Placental insufficiency does not have an effective treatment. However, treating any underlying problems that may be present such as diabetes or high blood pressure, may benefit the developing baby.
- You may have to go through routine tests more often, to make sure the baby is still developing healthily.
- You may need to keep a daily record of when the baby moves or kicks.
- You might get steroid injections if there is a chance of premature birth. The baby's lungs are made stronger by steroids that dissolve through the placenta.

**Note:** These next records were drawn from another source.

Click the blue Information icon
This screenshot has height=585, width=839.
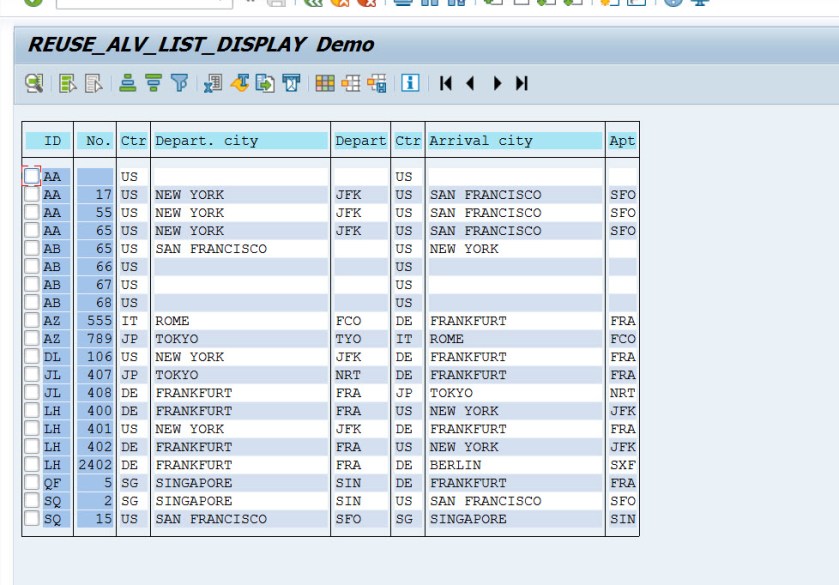click(x=410, y=84)
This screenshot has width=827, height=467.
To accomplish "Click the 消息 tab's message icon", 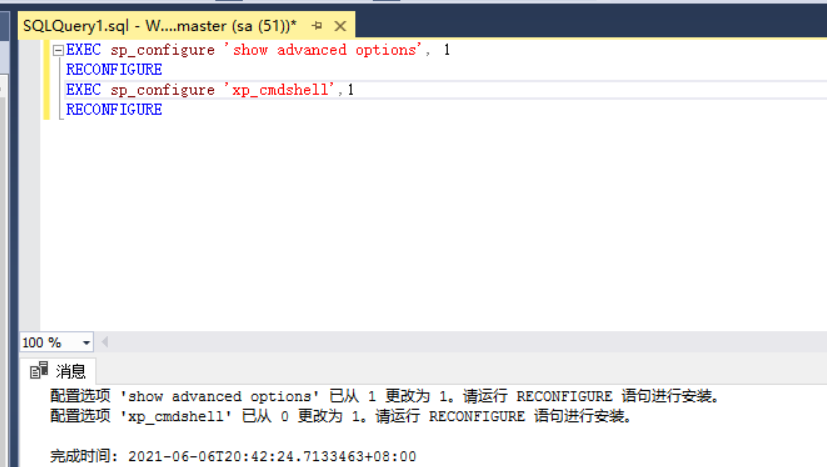I will pos(39,371).
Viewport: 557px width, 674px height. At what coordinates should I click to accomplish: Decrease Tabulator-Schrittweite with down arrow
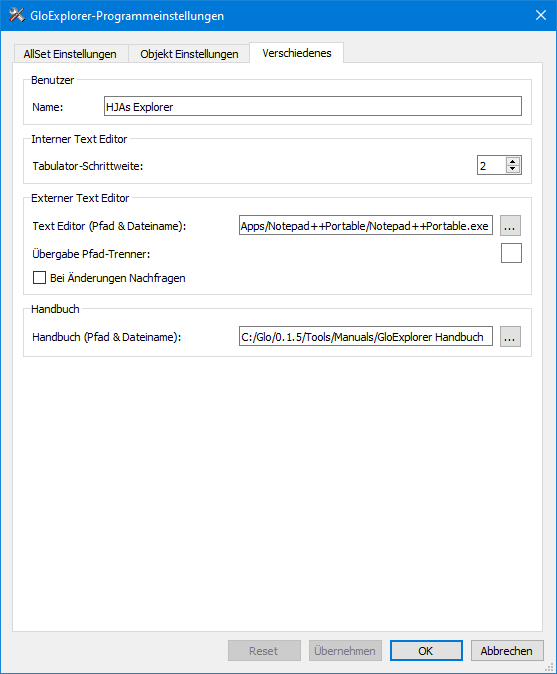pyautogui.click(x=513, y=169)
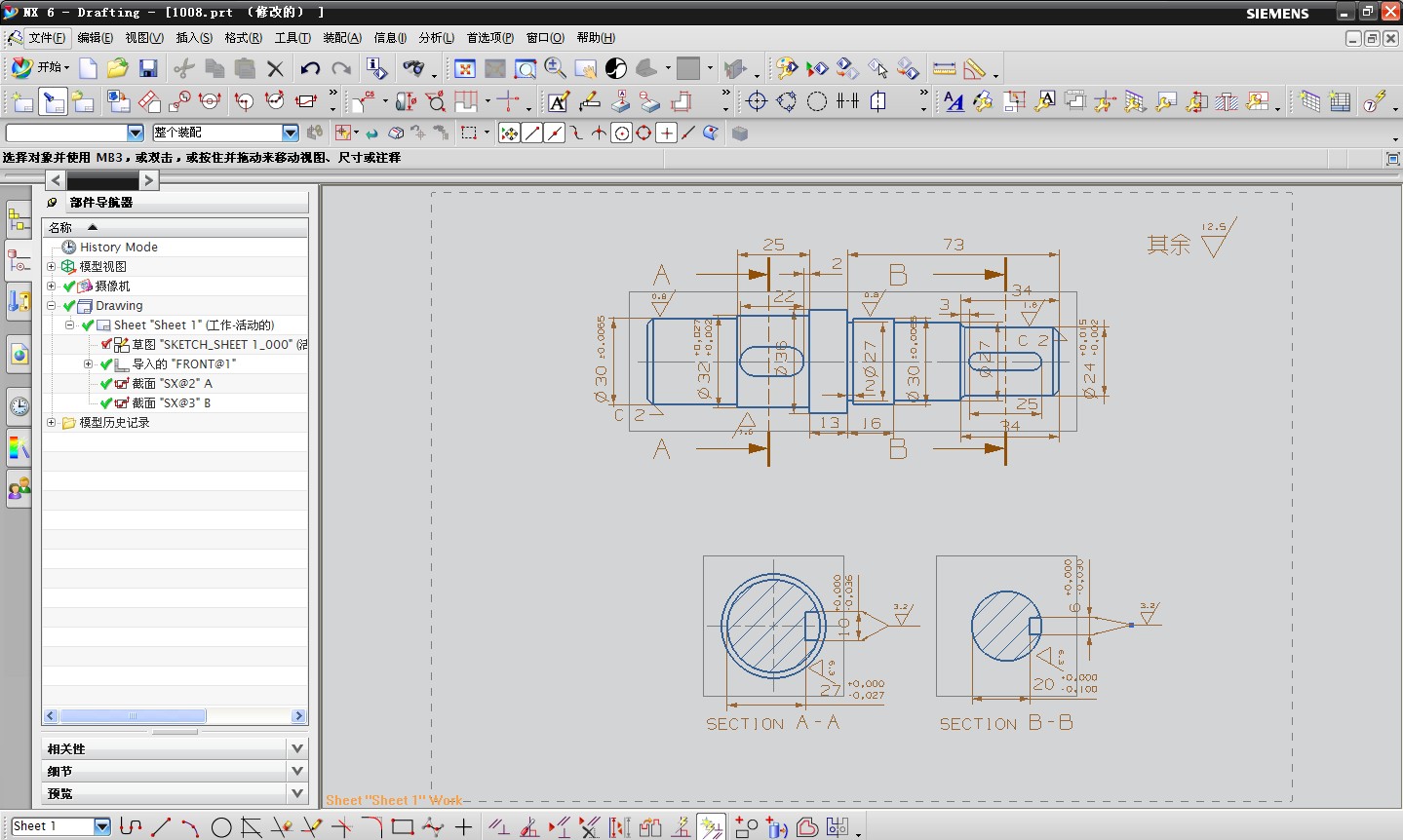Image resolution: width=1403 pixels, height=840 pixels.
Task: Collapse the Drawing tree node
Action: coord(52,305)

- You may get a prescription for low-dose aspirin and vitamin supplements. These can help the placenta in attaching itself to the uterus.
- You may need intensive outpatient or inpatient care if preeclampsia or intrauterine growth restriction (IUGR) becomes severe.
- If your pregnancy has passed the 37th week or your baby is in danger, your doctor may induce labor. If labor can’t be induced with medication, you may have to give birth through a cesarean section.
Placental insufficiency can’t be cured, but it can be managed. Early detection is the key to successfully managing the symptoms. Make sure you’re getting good prenatal care, and consult your gynecologist in johar town lahore if you think anything’s wrong. This can improve the baby’s chances of normal growth and decrease the risk of birth complications.